Australian Dollar (AUD) holds modest losses post-RBA decision to keep policy on hold, as widely expected. AUD was last at 0.6503 levels, OCBC’s FX analysts Frances Cheung and Christopher Wong note.
💡 DMK Insight
The RBA’s decision to maintain its policy is keeping the AUD under pressure, and here’s why that matters: With the AUD sitting at 0.6503, traders should be wary of the implications for both short and long positions. The RBA’s stance signals a cautious approach amid global economic uncertainties, which could lead to further weakness in the AUD if risk sentiment shifts. This decision aligns with broader trends where central banks are grappling with inflation and growth concerns.

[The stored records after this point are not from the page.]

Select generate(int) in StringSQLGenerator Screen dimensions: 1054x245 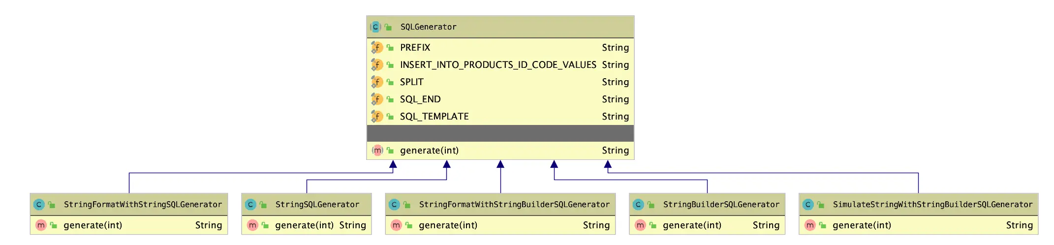304,225
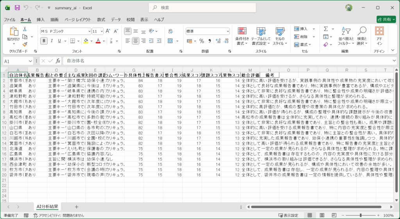Click the format painter brush icon
The image size is (400, 219).
(x=25, y=44)
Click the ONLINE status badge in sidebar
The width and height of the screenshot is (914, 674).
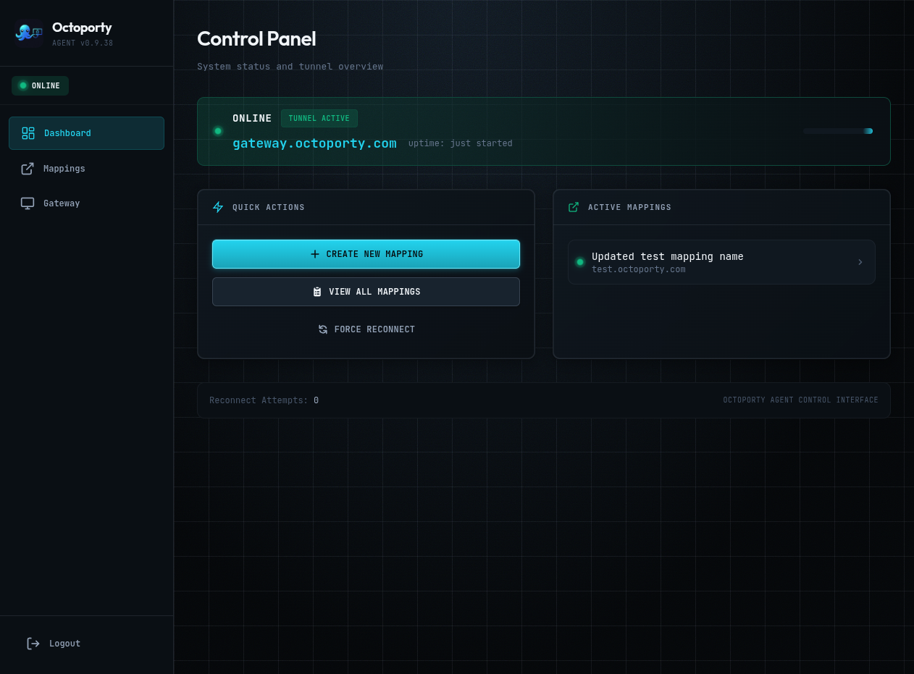pos(40,85)
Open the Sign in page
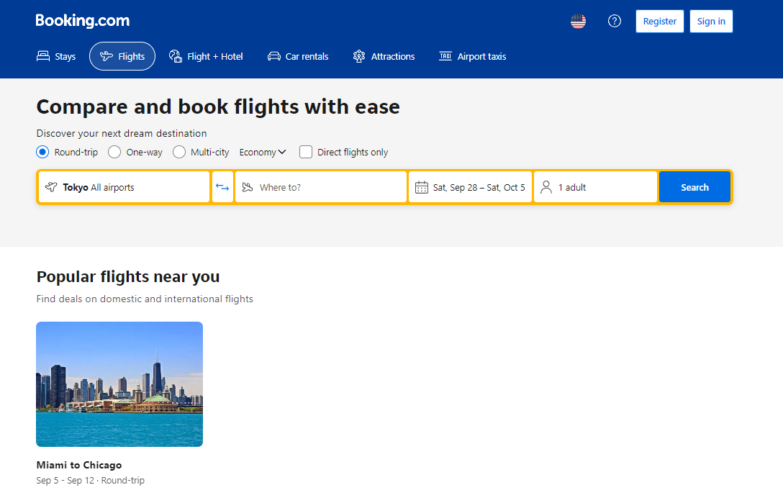This screenshot has width=783, height=503. click(x=710, y=21)
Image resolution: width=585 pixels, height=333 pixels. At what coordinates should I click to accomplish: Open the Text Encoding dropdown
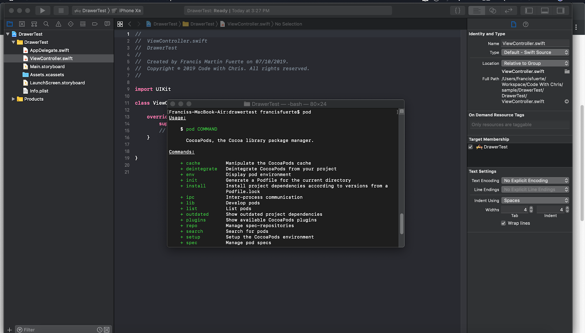point(535,181)
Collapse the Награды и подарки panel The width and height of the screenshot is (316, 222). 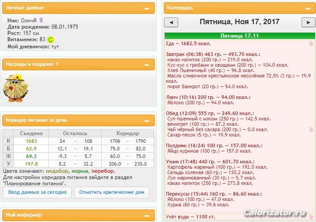click(x=146, y=64)
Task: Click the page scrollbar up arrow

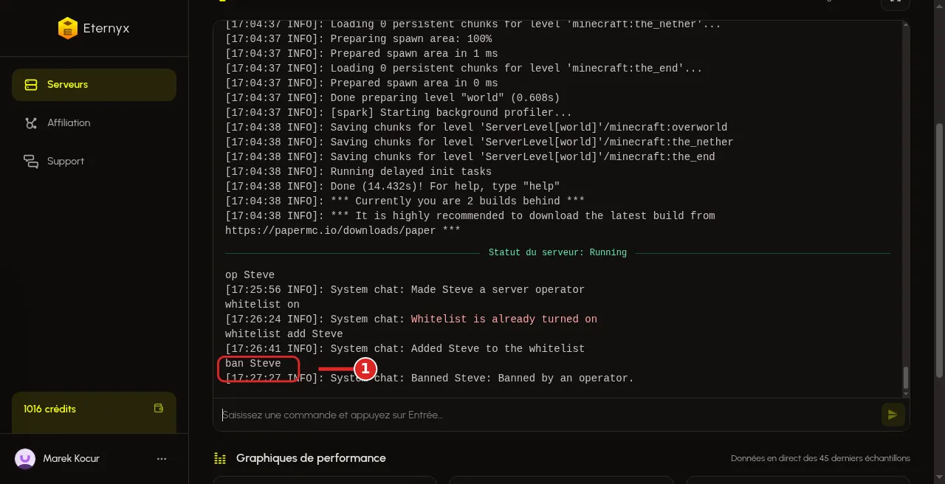Action: point(939,4)
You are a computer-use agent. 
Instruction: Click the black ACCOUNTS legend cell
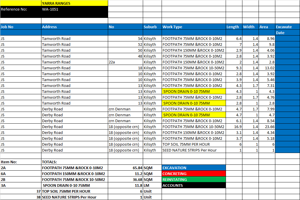click(193, 185)
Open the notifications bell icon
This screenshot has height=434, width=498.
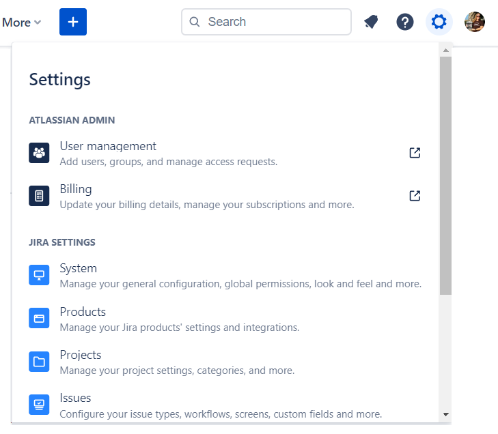coord(371,22)

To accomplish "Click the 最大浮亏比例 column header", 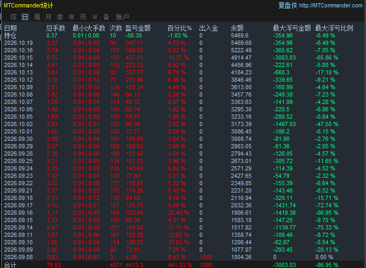I will point(334,28).
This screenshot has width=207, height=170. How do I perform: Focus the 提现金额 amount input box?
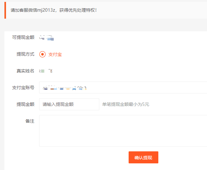(69, 104)
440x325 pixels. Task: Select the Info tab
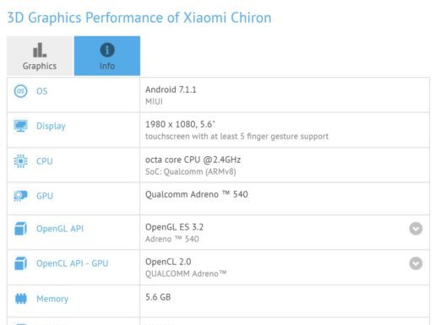point(107,56)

If the AUD breaks below key support levels, it could trigger stop-loss orders and exacerbate selling pressure. Look for potential resistance around 0.6550, which could serve as a shorting opportunity if the market fails to reclaim that level. Additionally, keep an eye on commodity prices, particularly iron ore, as they often correlate with the AUD’s performance. A downturn in commodities could further drag the AUD down, while any positive surprises in global economic data might offer a temporary lift. Traders should monitor the upcoming economic indicators closely, as they could provide insights into the RBA’s future moves and the AUD’s trajectory.
📮 Takeaway
Watch for the AUD at 0.6503; a break below could signal further declines, especially if commodity prices weaken.